If you fail, you don't grow your business, or even worse, you regress.
Remember, everyone who visits your website can potentially become your customer. When he sends you his email address, fills out a contact form, applies for a trial... he is already one step closer to a purchase. Track conversion rates at every step, try to understand why their journey continues or does not continue, and try to make this journey from the first contact to the purchase and then to the repeat purchase as easy and comfortable as possible.
Read more about sales or marketing funnels HERE.
Google analytics – Cohorts
Different customer groups behave completely differently.
Have you heard of The Pareto principle? In terms of sales, it would sound like this – 20% buyers generate 80% sales.
Those 20 percent are your customers who make repeat purchases - they buy once a month, maybe quarterly, once a year...
Do you know what separates these customers from those who buy something once and never return?
Why don't they come back?
In order for you to track trends, you need to divide customers into segments – groups with common characteristics, such as demographics or behavior.
Performance of marketing campaigns
Are your marketing campaigns bringing you profit? If not, you lose money.
Also if you test new ideas - you need to know if they are profitable or not.
Here are some metrics that can help you figure it out:
- Return on Ad Spend (ROAS) – revenue generated compared to the amount spent on advertising;
- Return on Investment (ROI) – net income (money earned) in relation to invested (money spent);
- Buyer lifetime return on ad spend (Lifetime ROAS) – obtained by multiplying the number of new customers by the total LTV and dividing the result by advertising spend.
Or quite simply - subtract the costs of marketing and sold goods/services from the total revenue of the campaign. If the final result is negative - you have a problem.
How to choose site performance metrics?
Most people log into Google Analytics and start tracking metrics like the number of page visitors, number of pages visited during a session, time spent on site, bounce rate, etc.
They choose the reports available in the basic configuration of Google analytic, which are easily accessible, but in reality do not really give you anything.
For example – the already mentioned number of pages visited during the session. If it increases, you may think that everything is fine, because if people visit several pages during one session, then the website seems interesting to them, the content is appropriate and you are on the right track.

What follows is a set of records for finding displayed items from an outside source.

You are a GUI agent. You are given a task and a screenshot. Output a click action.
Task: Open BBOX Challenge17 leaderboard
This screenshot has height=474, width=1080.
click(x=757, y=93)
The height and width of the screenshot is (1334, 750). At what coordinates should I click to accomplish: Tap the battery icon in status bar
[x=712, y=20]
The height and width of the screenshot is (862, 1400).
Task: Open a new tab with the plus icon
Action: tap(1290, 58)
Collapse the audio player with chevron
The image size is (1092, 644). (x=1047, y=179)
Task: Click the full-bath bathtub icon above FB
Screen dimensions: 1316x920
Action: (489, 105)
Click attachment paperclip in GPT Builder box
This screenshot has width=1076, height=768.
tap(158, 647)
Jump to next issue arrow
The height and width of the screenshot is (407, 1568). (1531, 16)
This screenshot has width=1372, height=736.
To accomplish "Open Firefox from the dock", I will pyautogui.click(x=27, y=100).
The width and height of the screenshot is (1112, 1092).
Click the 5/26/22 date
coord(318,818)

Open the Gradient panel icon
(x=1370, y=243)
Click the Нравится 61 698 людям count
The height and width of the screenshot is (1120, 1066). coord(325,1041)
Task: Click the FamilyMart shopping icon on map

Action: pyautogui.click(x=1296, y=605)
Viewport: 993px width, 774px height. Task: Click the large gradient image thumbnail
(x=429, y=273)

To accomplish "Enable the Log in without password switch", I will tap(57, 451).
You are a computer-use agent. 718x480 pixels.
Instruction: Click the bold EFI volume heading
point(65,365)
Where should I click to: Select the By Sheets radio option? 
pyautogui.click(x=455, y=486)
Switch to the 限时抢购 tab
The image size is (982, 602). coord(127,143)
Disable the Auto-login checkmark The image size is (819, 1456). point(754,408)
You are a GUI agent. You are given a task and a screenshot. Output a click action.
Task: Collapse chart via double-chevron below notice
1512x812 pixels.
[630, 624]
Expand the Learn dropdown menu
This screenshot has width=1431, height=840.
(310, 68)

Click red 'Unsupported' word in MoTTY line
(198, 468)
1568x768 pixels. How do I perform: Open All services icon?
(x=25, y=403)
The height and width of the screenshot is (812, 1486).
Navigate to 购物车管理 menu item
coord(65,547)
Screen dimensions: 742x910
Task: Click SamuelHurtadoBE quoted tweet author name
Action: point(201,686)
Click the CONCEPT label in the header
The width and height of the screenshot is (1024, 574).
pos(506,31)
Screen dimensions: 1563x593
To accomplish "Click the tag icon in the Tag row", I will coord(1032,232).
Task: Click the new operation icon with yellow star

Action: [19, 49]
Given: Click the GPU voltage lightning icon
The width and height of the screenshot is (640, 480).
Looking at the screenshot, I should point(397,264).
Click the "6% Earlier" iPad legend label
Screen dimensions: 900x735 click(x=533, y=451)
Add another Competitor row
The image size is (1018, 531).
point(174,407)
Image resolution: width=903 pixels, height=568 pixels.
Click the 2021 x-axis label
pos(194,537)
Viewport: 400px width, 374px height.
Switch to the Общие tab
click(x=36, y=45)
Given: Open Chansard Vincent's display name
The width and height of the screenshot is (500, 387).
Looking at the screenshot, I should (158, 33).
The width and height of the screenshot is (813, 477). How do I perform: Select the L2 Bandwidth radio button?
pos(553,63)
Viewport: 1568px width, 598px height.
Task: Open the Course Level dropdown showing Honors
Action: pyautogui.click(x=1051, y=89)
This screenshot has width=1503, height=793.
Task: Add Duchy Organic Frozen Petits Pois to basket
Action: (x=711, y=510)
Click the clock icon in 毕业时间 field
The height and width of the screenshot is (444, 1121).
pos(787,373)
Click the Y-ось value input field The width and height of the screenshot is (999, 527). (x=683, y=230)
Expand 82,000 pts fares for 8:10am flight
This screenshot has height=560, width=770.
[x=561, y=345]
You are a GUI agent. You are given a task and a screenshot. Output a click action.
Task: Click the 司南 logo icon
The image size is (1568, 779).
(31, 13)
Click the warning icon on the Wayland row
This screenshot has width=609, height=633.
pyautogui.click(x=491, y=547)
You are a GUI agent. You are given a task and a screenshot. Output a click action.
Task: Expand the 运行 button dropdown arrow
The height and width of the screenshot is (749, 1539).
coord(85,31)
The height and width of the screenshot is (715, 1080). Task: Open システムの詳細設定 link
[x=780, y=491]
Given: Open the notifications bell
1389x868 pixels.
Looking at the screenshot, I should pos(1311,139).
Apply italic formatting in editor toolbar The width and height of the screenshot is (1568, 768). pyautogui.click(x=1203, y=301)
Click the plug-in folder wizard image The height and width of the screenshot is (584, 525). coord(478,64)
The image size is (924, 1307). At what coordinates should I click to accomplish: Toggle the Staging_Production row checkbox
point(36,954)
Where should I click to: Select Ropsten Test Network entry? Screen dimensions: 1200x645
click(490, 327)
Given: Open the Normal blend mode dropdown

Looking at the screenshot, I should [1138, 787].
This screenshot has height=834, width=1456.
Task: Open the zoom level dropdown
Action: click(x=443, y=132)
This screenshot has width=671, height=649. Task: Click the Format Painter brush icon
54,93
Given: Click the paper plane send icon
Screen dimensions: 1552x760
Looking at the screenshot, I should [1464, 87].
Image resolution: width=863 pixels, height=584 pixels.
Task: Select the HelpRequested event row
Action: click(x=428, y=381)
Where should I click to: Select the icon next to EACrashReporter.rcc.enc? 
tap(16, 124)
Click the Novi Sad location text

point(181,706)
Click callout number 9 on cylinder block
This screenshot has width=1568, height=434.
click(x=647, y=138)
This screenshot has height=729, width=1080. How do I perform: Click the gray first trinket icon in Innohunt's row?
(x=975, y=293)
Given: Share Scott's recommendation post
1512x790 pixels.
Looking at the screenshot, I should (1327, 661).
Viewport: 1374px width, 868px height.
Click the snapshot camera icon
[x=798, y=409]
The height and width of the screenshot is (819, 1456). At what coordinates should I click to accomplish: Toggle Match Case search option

But maybe your website structure is just too complicated? Visitors click on the nth page, do not find what they are looking for, leave unsatisfied and never return to your page?
Or is everything fine in this case?
When choosing site performance metrics, start with your business. Don't even look at Google Analytics or any other tool, but first define the performance indicators of your business (not your website) (KPIs).
Choose metrics that show how healthy your business is, such as revenue, number of potential buyers, logging into an account and total lifetime value of customers.
Then choose analysis tools that can make these measurements as accurately as possible. If the data needs to be exported and further processed in Excel or Google Sheets for optimal results, do it.
Once you have defined how you will assess the health of your business, you can focus on indicators such as:
- A/B test results;
- Cohort reviews;
- Sales funnels…
If your business is web publishing or placing advertisements on your website, such indicators/metrics as the number of page visitors, the number of pages visited during a session, etc., are of course important to you, because they determine your income.
In other cases, look for other metrics to measure performance.
There are only 24 hours in a day, so every minute counts - don't waste your time tracking indicators that don't help you.
Focus on metrics that help you make decisions that help you understand customer behavior.
If you succeed, you will be able to develop your business much faster.